> [GIVEN DATA]
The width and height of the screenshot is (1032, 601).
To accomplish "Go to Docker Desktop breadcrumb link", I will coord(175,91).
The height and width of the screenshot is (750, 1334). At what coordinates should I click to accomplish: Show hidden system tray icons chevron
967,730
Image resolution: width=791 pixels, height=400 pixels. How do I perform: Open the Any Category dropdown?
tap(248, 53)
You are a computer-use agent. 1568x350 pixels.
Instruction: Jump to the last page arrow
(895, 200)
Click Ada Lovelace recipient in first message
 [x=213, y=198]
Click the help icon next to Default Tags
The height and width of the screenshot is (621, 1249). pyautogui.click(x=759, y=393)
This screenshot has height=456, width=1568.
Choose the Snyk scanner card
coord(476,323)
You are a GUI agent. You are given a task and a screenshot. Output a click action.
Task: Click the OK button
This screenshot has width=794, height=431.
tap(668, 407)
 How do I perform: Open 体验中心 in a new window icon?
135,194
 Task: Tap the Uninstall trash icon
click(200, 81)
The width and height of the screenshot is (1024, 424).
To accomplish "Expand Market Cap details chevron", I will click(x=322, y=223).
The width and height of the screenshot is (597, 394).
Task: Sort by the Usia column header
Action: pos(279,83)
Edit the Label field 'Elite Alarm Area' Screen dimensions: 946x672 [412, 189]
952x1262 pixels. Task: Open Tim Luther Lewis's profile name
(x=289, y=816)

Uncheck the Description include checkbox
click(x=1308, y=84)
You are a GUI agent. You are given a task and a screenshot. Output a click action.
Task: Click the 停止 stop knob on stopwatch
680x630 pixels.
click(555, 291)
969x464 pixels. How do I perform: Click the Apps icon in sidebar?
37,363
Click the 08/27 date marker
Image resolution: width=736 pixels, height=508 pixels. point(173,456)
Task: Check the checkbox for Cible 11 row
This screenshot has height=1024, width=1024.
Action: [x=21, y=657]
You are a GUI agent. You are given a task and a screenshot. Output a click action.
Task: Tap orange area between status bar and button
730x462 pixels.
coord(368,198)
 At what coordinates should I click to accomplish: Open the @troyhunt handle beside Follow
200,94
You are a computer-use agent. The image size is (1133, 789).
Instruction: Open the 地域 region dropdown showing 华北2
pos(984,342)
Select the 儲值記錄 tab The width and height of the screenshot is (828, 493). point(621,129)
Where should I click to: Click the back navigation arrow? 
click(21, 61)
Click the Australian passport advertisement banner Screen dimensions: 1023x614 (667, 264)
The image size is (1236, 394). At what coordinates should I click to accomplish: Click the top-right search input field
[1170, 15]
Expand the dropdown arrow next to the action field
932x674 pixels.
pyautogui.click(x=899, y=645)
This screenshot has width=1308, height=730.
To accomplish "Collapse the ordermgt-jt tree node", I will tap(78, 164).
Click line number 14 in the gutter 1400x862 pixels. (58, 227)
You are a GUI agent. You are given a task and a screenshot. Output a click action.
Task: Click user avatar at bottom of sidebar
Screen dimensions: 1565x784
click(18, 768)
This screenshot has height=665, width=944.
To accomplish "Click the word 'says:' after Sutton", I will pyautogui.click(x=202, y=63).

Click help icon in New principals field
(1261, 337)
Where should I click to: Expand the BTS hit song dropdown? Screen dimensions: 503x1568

> [WORK REQUEST] Transcribe every record above exactly as it appears.

> [RESPONSE]
The width and height of the screenshot is (1032, 601).
To accomplish "Go to Docker Desktop breadcrumb link", I will coord(175,91).
The height and width of the screenshot is (750, 1334). At what coordinates should I click to accomplish: Show hidden system tray icons chevron
967,730
Image resolution: width=791 pixels, height=400 pixels. How do I perform: Open the Any Category dropdown?
tap(248, 53)
You are a computer-use agent. 1568x350 pixels.
Instruction: Jump to the last page arrow
(895, 200)
Click Ada Lovelace recipient in first message
 [x=213, y=198]
Click the help icon next to Default Tags
The height and width of the screenshot is (621, 1249). pyautogui.click(x=759, y=393)
This screenshot has height=456, width=1568.
Choose the Snyk scanner card
coord(476,323)
You are a GUI agent. You are given a task and a screenshot. Output a click action.
Task: Click the OK button
This screenshot has width=794, height=431.
tap(668, 407)
 How do I perform: Open 体验中心 in a new window icon?
135,194
 Task: Tap the Uninstall trash icon
click(200, 81)
The width and height of the screenshot is (1024, 424).
To accomplish "Expand Market Cap details chevron", I will click(x=322, y=223).
The width and height of the screenshot is (597, 394).
Task: Sort by the Usia column header
Action: pos(279,83)
Edit the Label field 'Elite Alarm Area' Screen dimensions: 946x672 [412, 189]
952x1262 pixels. Task: Open Tim Luther Lewis's profile name
(x=289, y=816)

Uncheck the Description include checkbox
click(x=1308, y=84)
You are a GUI agent. You are given a task and a screenshot. Output a click action.
Task: Click the 停止 stop knob on stopwatch
680x630 pixels.
click(555, 291)
969x464 pixels. How do I perform: Click the Apps icon in sidebar?
37,363
Click the 08/27 date marker
Image resolution: width=736 pixels, height=508 pixels. point(173,456)
Task: Check the checkbox for Cible 11 row
This screenshot has height=1024, width=1024.
Action: [x=21, y=657]
You are a GUI agent. You are given a task and a screenshot. Output a click action.
Task: Tap orange area between status bar and button
730x462 pixels.
coord(368,198)
 At what coordinates should I click to accomplish: Open the @troyhunt handle beside Follow
200,94
You are a computer-use agent. The image size is (1133, 789).
Instruction: Open the 地域 region dropdown showing 华北2
pos(984,342)
Select the 儲值記錄 tab The width and height of the screenshot is (828, 493). point(621,129)
Where should I click to: Click the back navigation arrow? 
click(21, 61)
Click the Australian passport advertisement banner Screen dimensions: 1023x614 (667, 264)
The image size is (1236, 394). At what coordinates should I click to accomplish: Click the top-right search input field
[1170, 15]
Expand the dropdown arrow next to the action field
932x674 pixels.
pyautogui.click(x=899, y=645)
This screenshot has width=1308, height=730.
To accomplish "Collapse the ordermgt-jt tree node", I will tap(78, 164).
Click line number 14 in the gutter 1400x862 pixels. (58, 227)
You are a GUI agent. You are given a task and a screenshot. Output a click action.
Task: Click user avatar at bottom of sidebar
Screen dimensions: 1565x784
click(18, 768)
This screenshot has height=665, width=944.
To accomplish "Click the word 'says:' after Sutton", I will pyautogui.click(x=202, y=63).

Click help icon in New principals field
(1261, 337)
Where should I click to: Expand the BTS hit song dropdown? Screen dimensions: 503x1568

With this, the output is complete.